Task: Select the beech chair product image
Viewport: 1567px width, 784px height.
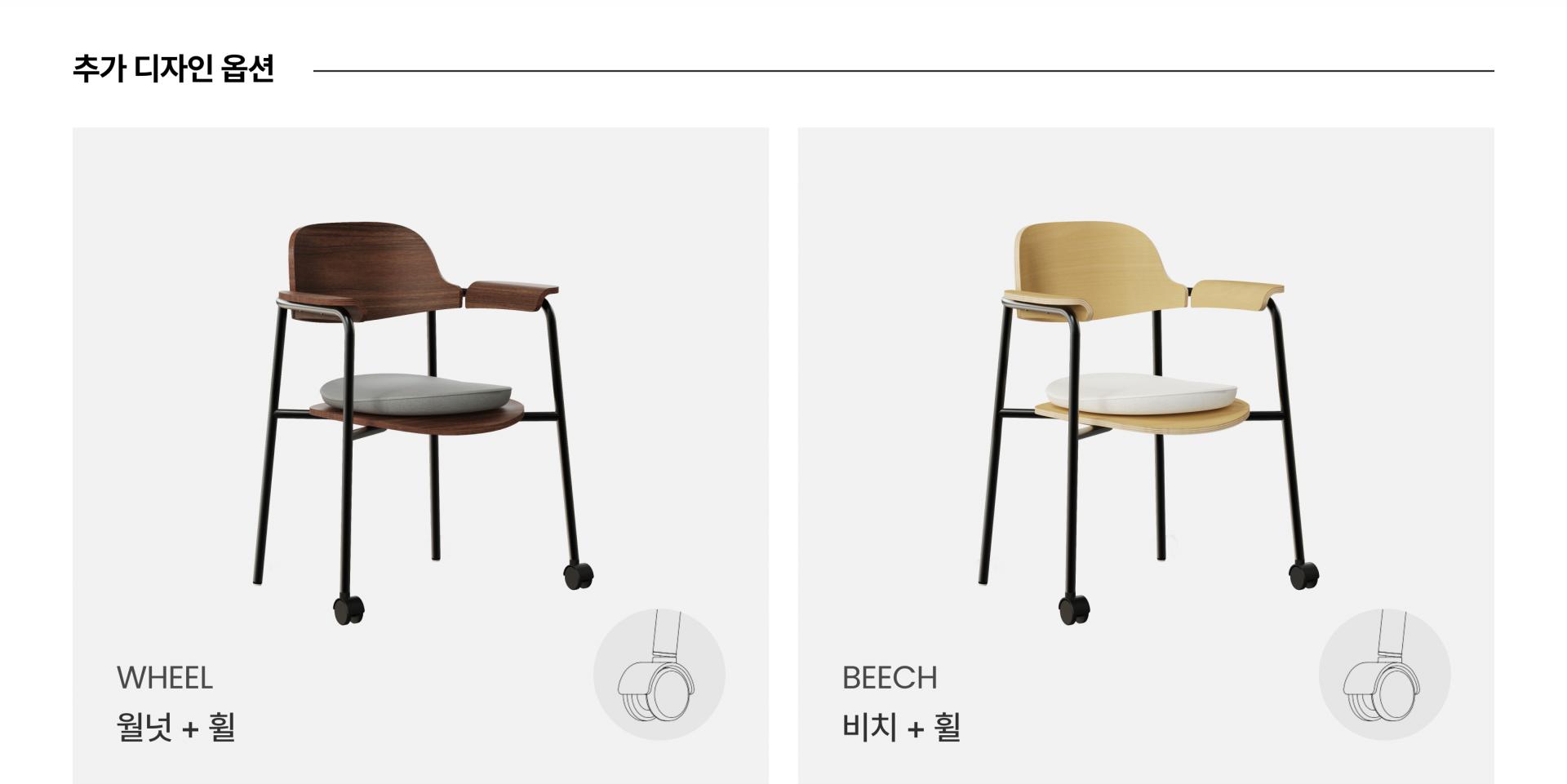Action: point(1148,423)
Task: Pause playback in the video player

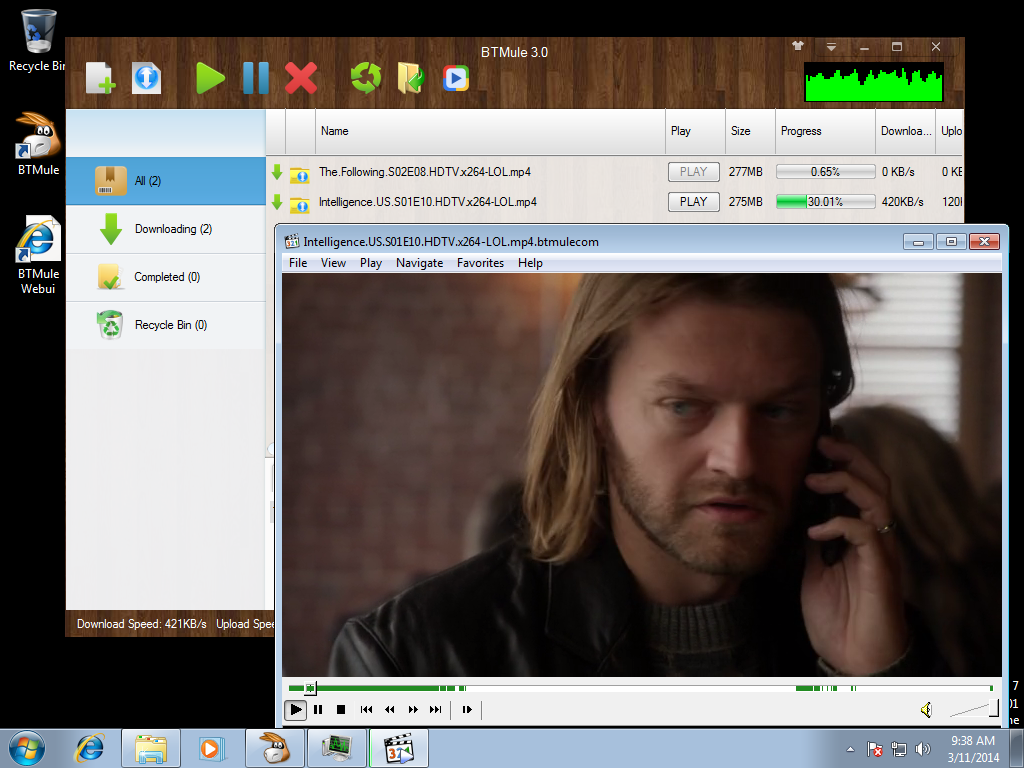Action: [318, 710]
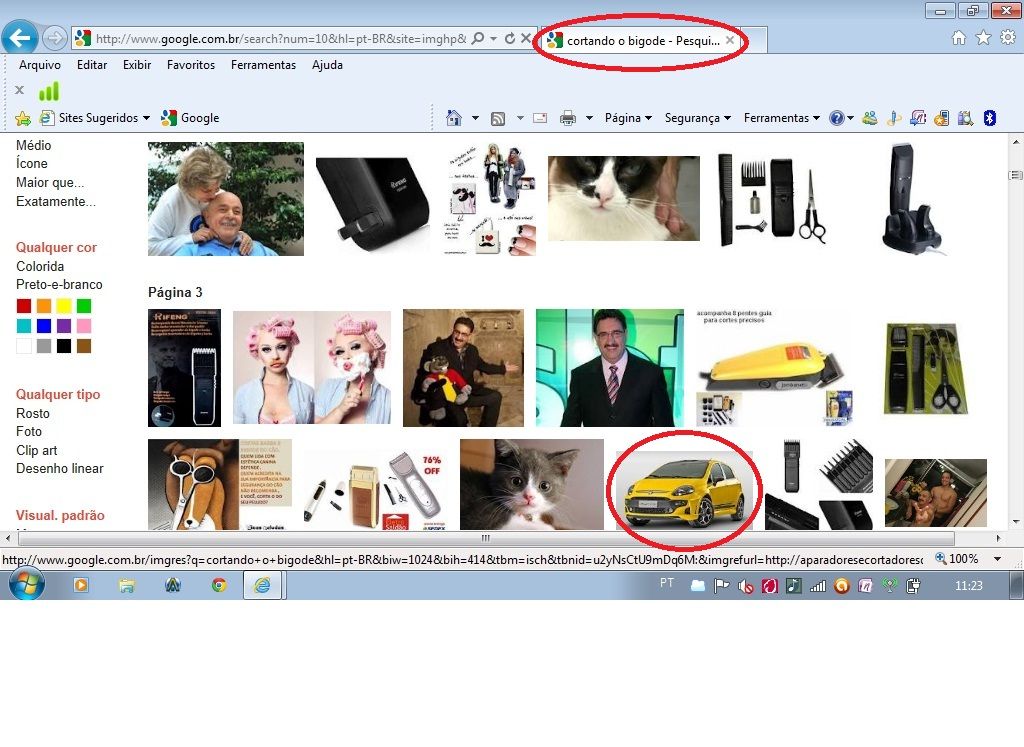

- - -

* **Task statement**
Rewrite the records above as a numbered list with one line per item. Skip blank lines and leave out the pictures.

* **Answer for this exercise**
1. Task: Select the beech chair product image
2. Viewport: 1567px width, 784px height.
3. Action: point(1148,423)
4. Task: Pause playback in the video player
5. Action: [318, 710]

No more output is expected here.